The oriental influence on occidental music is far from being a recent fad — the aforementioned essay is copiously quoted in Jean-Luc Godard's Sympathy for the Devil — but when embraced in a fully frontal way using "occidental" instruments, the result can be worth attention.

Lungfish's main man Daniel Higgs clearly has an understanding of music that goes above and beyond the symmetrically forged patterns of contemporary pop music. Higgs's playing combines the wise use of drones, octaves and percussive banjo plucks, as an open canvas for his lyrics that are either declaimed, sung or hushed sporadically.

The inherent Middle Eastern quality of his meditative performance at Il Motore had an uplifting might that unfortunately kept being undercut by, first, the fact that a large majority of the crowd did not seem to give a toss about a bearded bard in an oriental jacket. And second, Higgs banjo would not stay in tune, which brings us back to number one, because the Dischord signee (yes, yes, Dischord doesn't have contracts, hence, he can't be a signee) had to politely tell people to lower it down a bit, so he could ultimately finish his set that judiciously did not culminate in an über-theatrical meditative drone.

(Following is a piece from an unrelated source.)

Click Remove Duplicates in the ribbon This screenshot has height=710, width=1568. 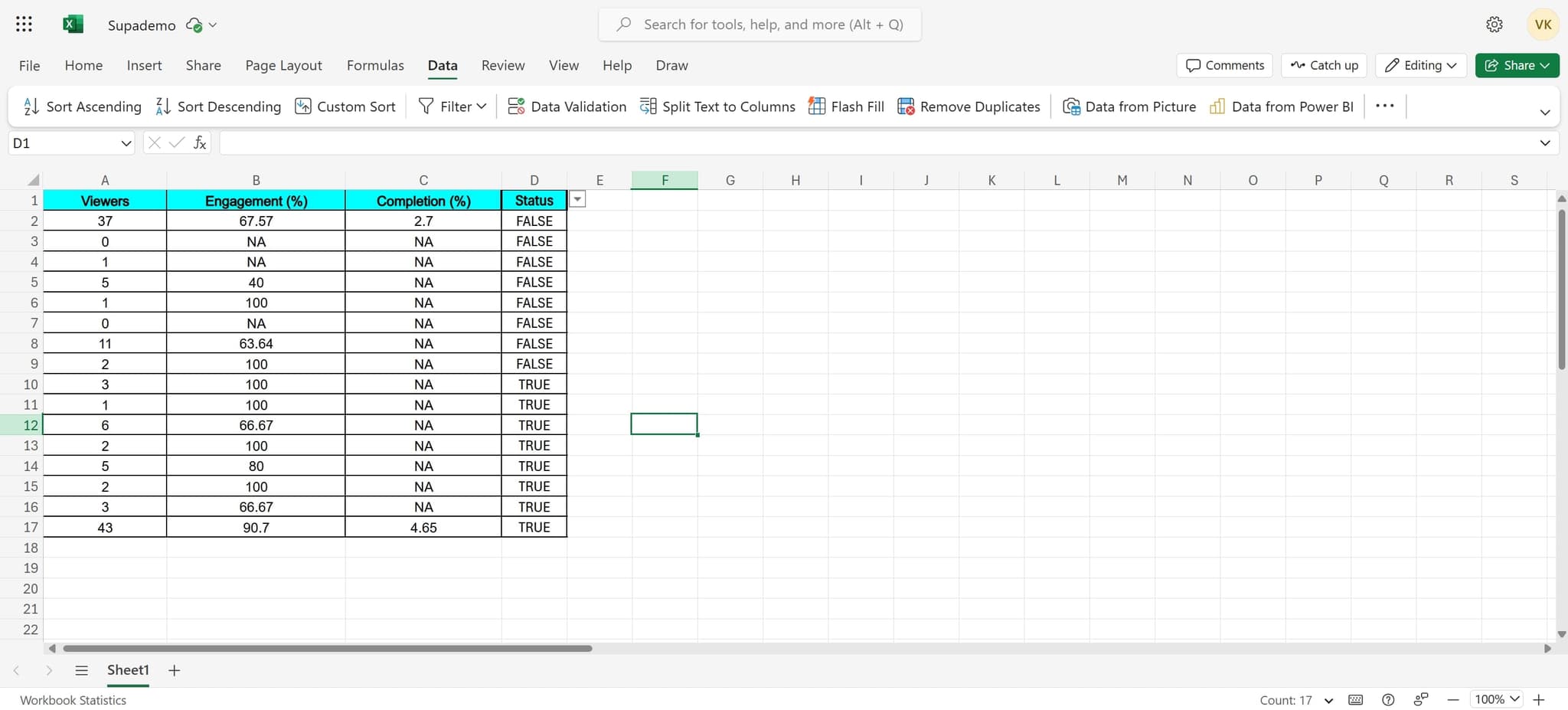[x=969, y=106]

One could have thought that amped up by a third member — Lichens' Robert A.A. Lowe — OM would have hit the brown note during their opening song. Although Al Cisneros's Rickenbacker did command respect as soon as the ex-Sleep bass player hit the fifth string, the band clearly decided to put their compositional details front and centre rather than hit the fuzz pedal and have the sold-out crowd shake a (back-patched/Chrome-bagged) tail feather.

Moving away from the fuzzed-out riffs, one of the most remarkable details of OM's set was Lowe's use of what seemed to be an octave pedal to replicate the oriental violin sound (think mid-1950s Egyptian chanteuse, not contemporary Apache Indian lookalikes). All in all, nothing to make Hassan-i Sabbah wet his pants, but almost enough to make his ghost pay attention.